▸ Passage shown:
########################################
King Solomon, in one of his documented sayings of wisdom, says: “The glory of the youth is their strength and the beauty of the old men is their grey head” – Proverbs 20:29. When I take a survey at N-I-G-E-R-I-A, I ask myself questions about the meaning of the saying. How well are the youth channelling their strength to good use thereby shining forth in their glory? Do the older and more experienced outsmart the youth in the regular daily contest for survival? These are questions to be addressed going forward.
Education has been said to be the liberation of the mind.

Perhaps, this is why most of our youth have seen it a necessity to go a step further after their secondary education to seek tertiary education. The widely accepted route for this aspiration is of course writing UTME, Universal Tertiary Matriculation Exam. We have seen instances where candidates’ application to some of our institutions are generally meddled with. On one hand, the failure of the candidate to secure admission is sometimes of their own.

They insincerely select their courses of study because they are influenced by society’s perception of certain courses as potentially unlucrative. Sometimes, this influence is from the pressure from parents. On the other hand, the selection criteria of our institutions are even beyond merit consideration. I was aggrieved upon discovering that the admission list of one of the nation’s most priced institutions, after the summer post-UTME exams, was tampered with. A combination of some of the successful candidates’ surnames with their UTME registration number revealed their results and some did not even scale the set cut-off marks published on the school’s website for their chosen course yet, they were on the merit list. In this same institution was a massive omission of names that were supposed to have been included on the merit list. What hypocrisy!
########################################
▸ Short task:
Answer these questions from the passage on youth and university admission:
1. Which chapter and verse of Proverbs is quoted?
2. What exam is named as the widely accepted route to tertiary education?
3. What did combining some successful candidates' surnames with their UTME registration numbers reveal?

▸ Given information:
########################################
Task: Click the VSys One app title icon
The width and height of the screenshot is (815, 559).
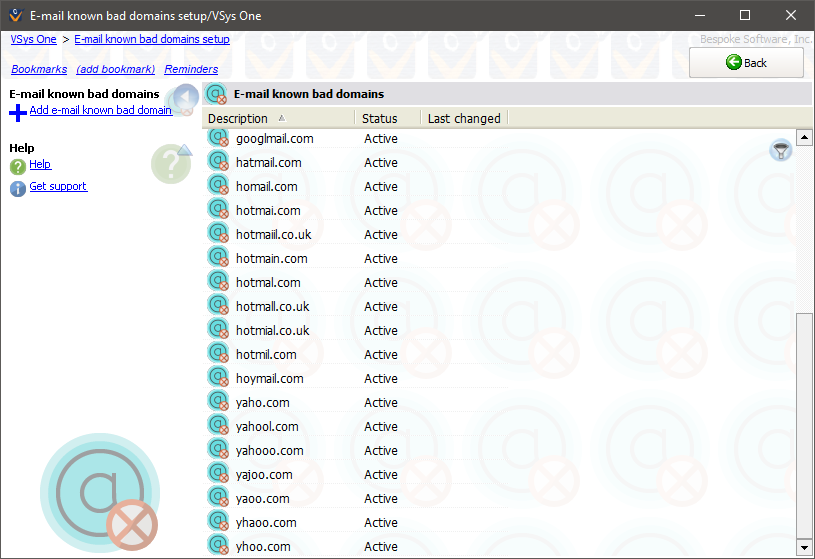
########################################
▸ Result of the task:
1. Proverbs 20:29.
2. The UTME, Universal Tertiary Matriculation Exam.
3. It revealed their results. Some of them had not reached the cut-off marks published on the school's website for their chosen course, yet they were on the merit list.